February 26, 2011

Week of Weirdos Part V & VI: Jungle Friends

If you were going to spend three days in the jungle, what would you bring? Knowing full well that electricity and running water would be novelties and since it's the RAINforest, there would be a high chance all of your things would get drenched, would you bring much?

After a full month of traveling, Jenn and I decided it would be best to limit our packing to a change of clothes, a rain coat, bug spray, sunscreen, and toothpaste. We put our items into plastic grocery bags, which would be more or less water proof and easy to carry.

We looked like hobos compared to the rest of the campers who brought in large, fancy hiking backpacks and multiple changes of clothes. Maybe I was missing something, but I didn't feel compelled to be fashionable in the rainforest.

Perhaps the only one who brought less than us was one of our three cabin mates, a British teenager named Guy, who ironically was the only guy in our cabin. He didn't bring a flashlight (which was vital) nor did he bring bug spray. I'm fairly certain he didn't bring any change of clothes whatsoever, either.

Our other cabin dwellers were a middle-age lesbian couple from Germany who had spent a lot of time in the jungles of Central America, Thailand, and Laos. They had large backpacks and bright LED lights that they could strap to their head. Each day they had a new pair of durable, quick-drying khaki trekking pants and a fresh Lycra workout shirt. In the mornings and evenings to protect themselves from mosquitos, they had long-sleeve button-up sturdy safari shirts. 

They had millions of pockets. I'm not sure what in the world they would put into all of the compartments. Jenn, who lived in Kenya for a while, had them pegged as diva safari people from the moment we met them. She said in Africa that most people who visit Africa for the first time bring with them fancy, unnecessary and expensive safari clothes. Jenn and I wore what the staff wore -- freebie t-shirts, cotton shorts, and basic light pants. No specialty shopping needed. 

Before we went on our trek, we were warned that we would be walking through pretty deep water, so we went back to the cabin to figure out what to put on. Jenn put on gym shorts, and I rigged my pants so they were sort of shorts (they were the one thing I had that had a legitimate chance of drying out overnight). The ladies saw us and quizzically watched me as I rolled my pants up. 

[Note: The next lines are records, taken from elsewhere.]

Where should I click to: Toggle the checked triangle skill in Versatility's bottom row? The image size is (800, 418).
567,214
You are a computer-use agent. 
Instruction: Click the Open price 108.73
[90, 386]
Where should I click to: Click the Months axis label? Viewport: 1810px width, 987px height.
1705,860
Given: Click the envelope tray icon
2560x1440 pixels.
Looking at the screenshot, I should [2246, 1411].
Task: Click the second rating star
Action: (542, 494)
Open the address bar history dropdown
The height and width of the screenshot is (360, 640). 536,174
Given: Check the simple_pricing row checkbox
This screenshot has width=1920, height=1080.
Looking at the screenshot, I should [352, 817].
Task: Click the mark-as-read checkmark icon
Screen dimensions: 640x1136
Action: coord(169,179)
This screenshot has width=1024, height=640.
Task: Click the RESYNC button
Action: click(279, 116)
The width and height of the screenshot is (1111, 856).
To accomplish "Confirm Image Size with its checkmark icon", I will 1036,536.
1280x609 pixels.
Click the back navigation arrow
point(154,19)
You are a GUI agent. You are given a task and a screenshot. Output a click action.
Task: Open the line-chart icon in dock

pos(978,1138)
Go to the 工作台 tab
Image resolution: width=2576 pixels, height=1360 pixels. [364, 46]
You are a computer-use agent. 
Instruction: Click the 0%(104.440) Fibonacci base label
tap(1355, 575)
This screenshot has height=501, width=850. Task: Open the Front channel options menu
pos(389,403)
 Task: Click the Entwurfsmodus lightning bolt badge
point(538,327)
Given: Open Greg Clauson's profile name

"You girls don't look very prepared... didn't you bring jungle clothes?" they asked me. 

"Uhh, jungle clothes? Umm well I don't really know what that means, the clothes we have seem to work just fine," I replied.

Jungle clothes. What in the world are jungle clothes? All I could think was Tarzan.

Oh shoot, I left my loin cloth back at base camp... Shame on me!

Guy, in the meantime, seemed to get by in his skinny blue jeans and his camera around his neck. He was introverted and reminded me a lot of a gecko the way he walked around and studied plants, spiders, lunch, breakfast... Through it all he never said much of anything. He smoked more than any 18-year old ought to though, nearly every time I saw him he had a cigarette in his hands. He smoked as if nicotine was his oxygen, one puff/breath, breathe out, another puff/breath, breathe out. Back and forth back and forth four to five times in a row without a rest in between. My lungs hurt for him.

The afternoon I came face to face by myself with a meter-long monitor lizard, I was the envy of the camp. Guy in particular was deeply upset he missed the prehistoric creature. He decided to go on a mission to find the lizard, completely barefoot in the trees armed only with his camera. Poor Guy, he never completely caught up to the lizard.

Guy managed to make it out of the jungle alive and uninjured, even without mosquito spray or a flashlight. Jenn and I easily survived with our grocery bags of goods and lack of jungle clothes. Our kind German friends were well-protected by their nice clothes, and I guess if something bad would have happened in the jungle, I'm sure they would have had packed a remedy for any trouble in one of their 10,000 pockets.

-- Weirdo Disclaimer -- 
The people we met are far more interesting than the places we visited, so I feel like I have to give them a little credit for making my travels even more memorable.  In some cases, I'll use "weirdo" in a positive and quirky way, other times I'll use it in a "dude, you are legitimately strange," sort of context. I've got full confidence you'll be able to decipher between the two. (Also, I've changed a few names).